プロジェクトを前に進めるには、必ず何かしらの意思決定を行い、その方向に進まなければなりません。例え議論が割れていても、どこかのタイミングで決断し前に進まなければならないのですが、その結果としてビットコインやイーサリアムのハードフォークのような出来事に繋がることもあるのです。

分裂は上述の通りプロジェクトの進歩に必要な人的リソースが削がれてしまうデメリットや、チームの仲違いにより生じるレピュテーション悪化のリスクを持ちます。主権が分散しており自由であるからこそ一つの方向に団結して進んでいくのは容易ではなく、これも従来のビジネスの手法とは相容れない(≒革新的な)特徴となっています。

 

まとめ

上記の比較をまとめると、中央集権型と非中央集権型のメリット・デメリットは「意思決定プロセスの違い」に拠るところが本質であると言えるでしょう。

従来のビジネス手法である中央集権型のプロジェクトであれば、役員などの決まった数名がスピーディに意思決定を行い、柔軟かつ機敏に事業をグロースさせることができる一方、プロジェクトの運営母体が破綻した場合にはサービスがそのまま消失してユーザーにしわ寄せがいく可能性が相対的に高くなります。

他方、ブロックチェーンプロジェクトで多く採用される非中央集権型モデルでは、投票などによる直接民主政治的な意思決定により、スピードは遅くとも透明性の高い意思決定ができることが特徴です。
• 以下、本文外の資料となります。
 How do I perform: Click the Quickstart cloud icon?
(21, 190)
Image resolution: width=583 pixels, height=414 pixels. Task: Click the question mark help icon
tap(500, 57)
また、オープンソースとユーザー参加型という観点から、運営陣の交代やプログラムの移管が容易なため、プロジェクトの持続性の高さが魅力になります。

このように中央集権プロジェクト・非中央集権プロジェクト双方に良し悪しがあり、また現実には明確に分類して定義するのが難しいプロジェクトも多いため、一概に「中央集権だから・非中央集権だから良いよね」という話はできないのです。

今後、あなたが仮想通貨やブロックチェーン企業などに投資を検討するのであれば、こうした考え方は投資判断の一つの参考になるかもしれません。それぞれの良し悪しを理解した上で、フラットにプロジェクトの可能性を検証頂ければ幸いです。